● INSTRUCTIONS TO FOLLOW
Word for word, set down every line of the entries below from the line with "Edit the dvclive.data batch_size field" to the line with "Task: Click the Class field chevron arrow", including both, and no other line.
LISTED RECORDS section start
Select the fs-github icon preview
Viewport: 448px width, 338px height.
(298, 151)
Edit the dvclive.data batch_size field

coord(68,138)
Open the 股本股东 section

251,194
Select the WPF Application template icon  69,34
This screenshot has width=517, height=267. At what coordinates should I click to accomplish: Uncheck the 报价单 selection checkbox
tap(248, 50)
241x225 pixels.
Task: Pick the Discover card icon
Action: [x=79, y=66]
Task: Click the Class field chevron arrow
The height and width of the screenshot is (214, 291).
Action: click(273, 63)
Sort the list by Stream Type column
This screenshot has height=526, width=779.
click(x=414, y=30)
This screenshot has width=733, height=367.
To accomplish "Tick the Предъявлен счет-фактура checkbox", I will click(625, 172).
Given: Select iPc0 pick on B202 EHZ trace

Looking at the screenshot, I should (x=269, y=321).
LISTED RECORDS section end
LISTED RECORDS section start
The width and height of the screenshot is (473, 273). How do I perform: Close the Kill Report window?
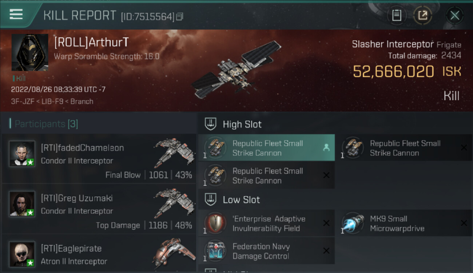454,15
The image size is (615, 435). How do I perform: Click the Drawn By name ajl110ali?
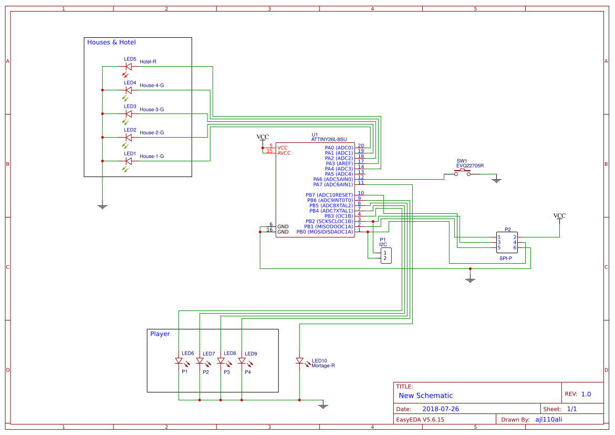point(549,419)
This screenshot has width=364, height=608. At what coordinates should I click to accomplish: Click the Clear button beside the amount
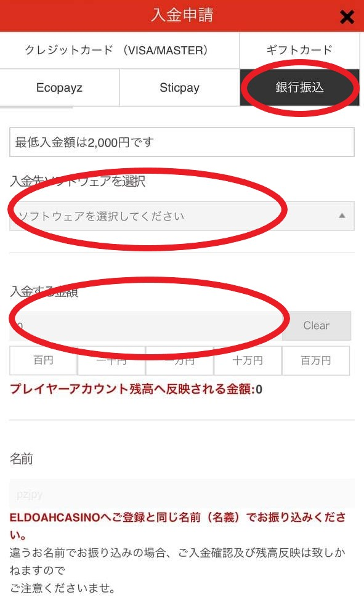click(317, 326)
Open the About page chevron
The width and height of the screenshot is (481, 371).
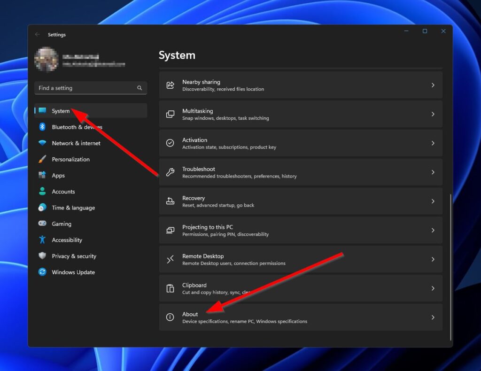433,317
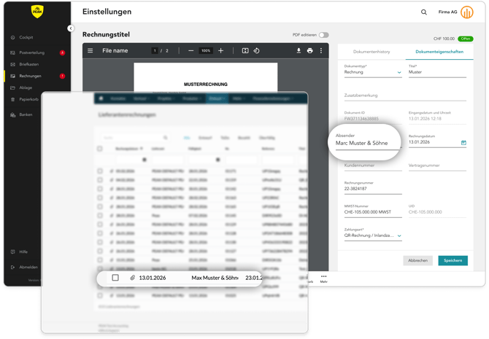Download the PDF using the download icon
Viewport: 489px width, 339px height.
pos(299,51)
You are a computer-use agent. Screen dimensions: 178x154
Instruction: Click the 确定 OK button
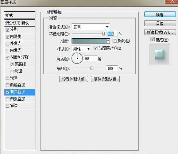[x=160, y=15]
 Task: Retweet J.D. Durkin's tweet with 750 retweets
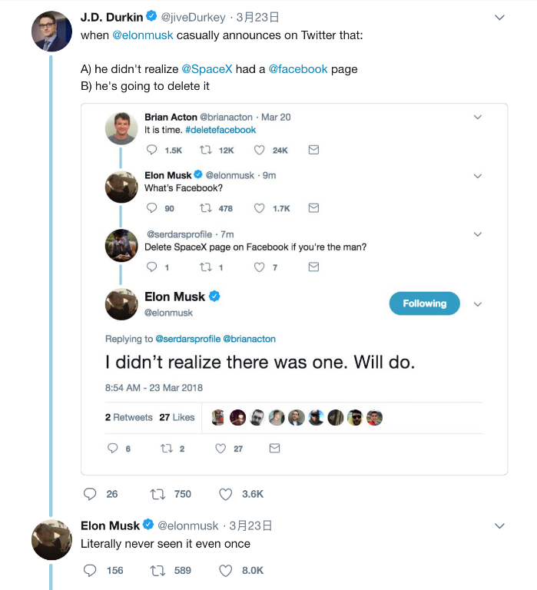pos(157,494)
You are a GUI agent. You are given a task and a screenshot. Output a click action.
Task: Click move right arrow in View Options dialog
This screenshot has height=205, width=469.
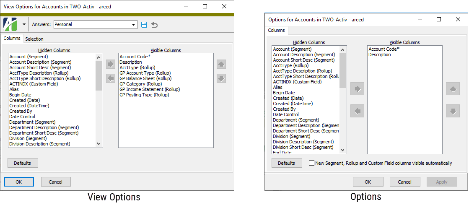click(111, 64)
LISTED RECORDS section end
LISTED RECORDS section start
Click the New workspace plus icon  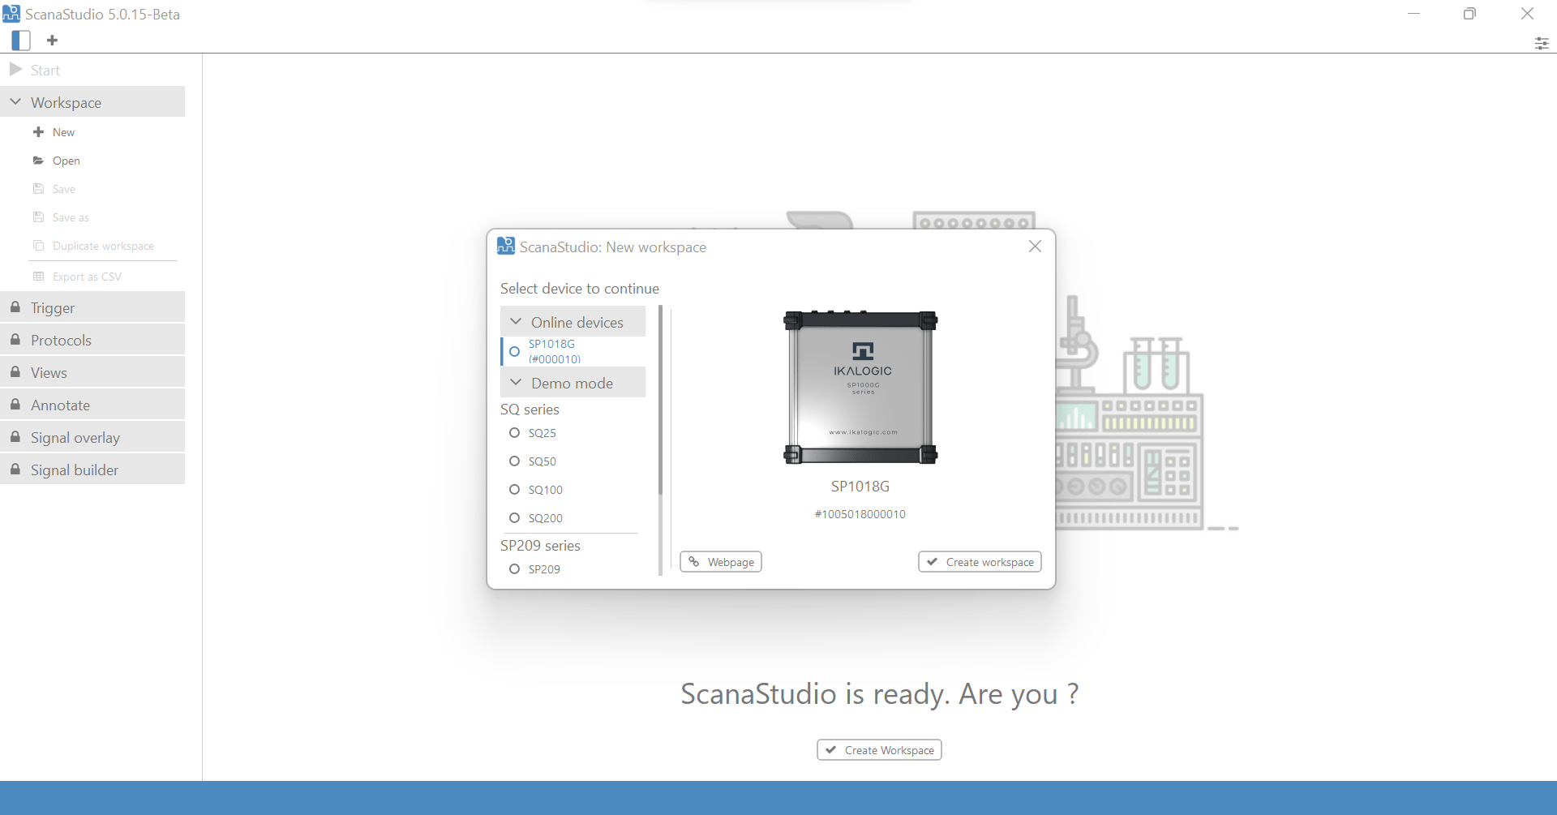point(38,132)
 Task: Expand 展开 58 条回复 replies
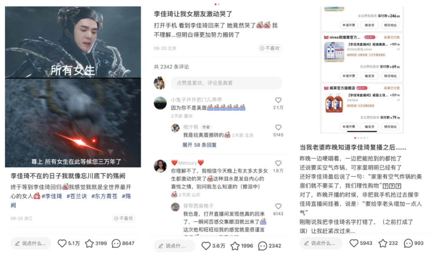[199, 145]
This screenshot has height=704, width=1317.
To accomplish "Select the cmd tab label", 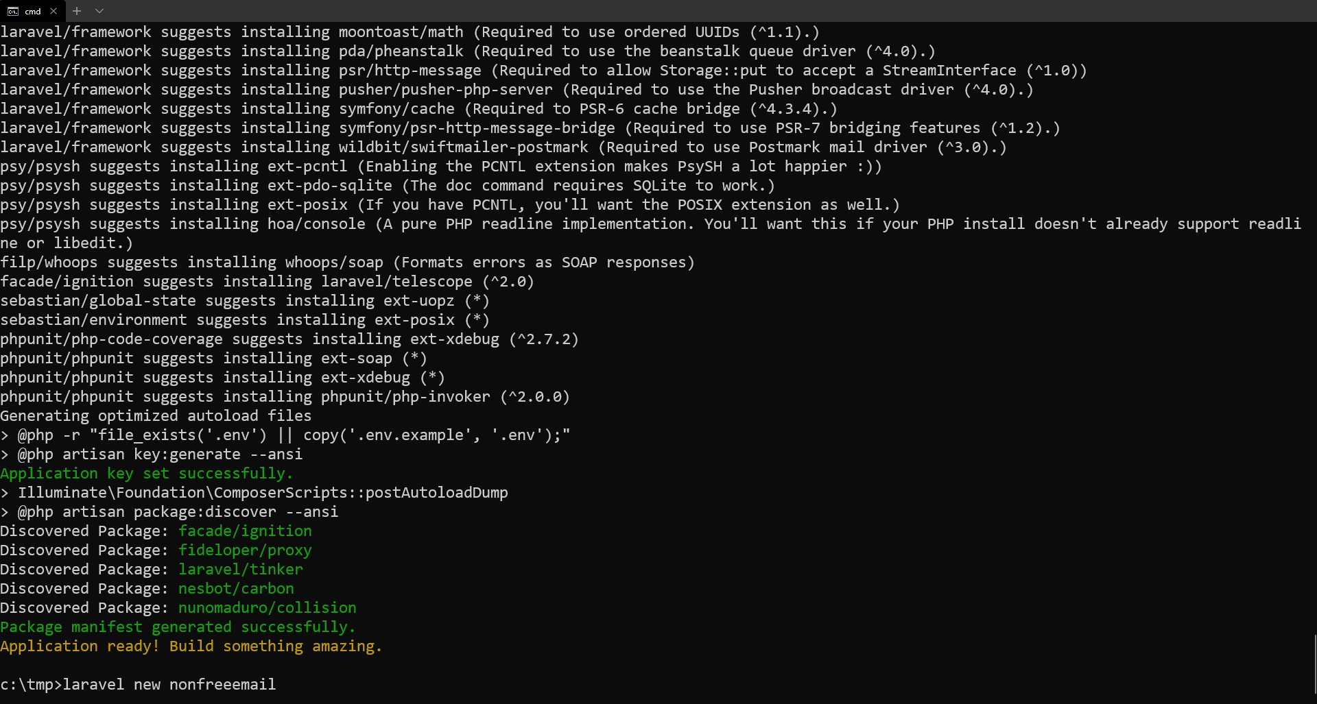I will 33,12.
LISTED RECORDS section end
● TASK ANSWER
Edit the dvclive.data batch_size field

coord(68,138)
Open the 股本股东 section

251,194
Select the WPF Application template icon  69,34
This screenshot has width=517, height=267. At what coordinates should I click to accomplish: Uncheck the 报价单 selection checkbox
tap(248, 50)
241x225 pixels.
Task: Pick the Discover card icon
Action: [x=79, y=66]
Task: Click the Class field chevron arrow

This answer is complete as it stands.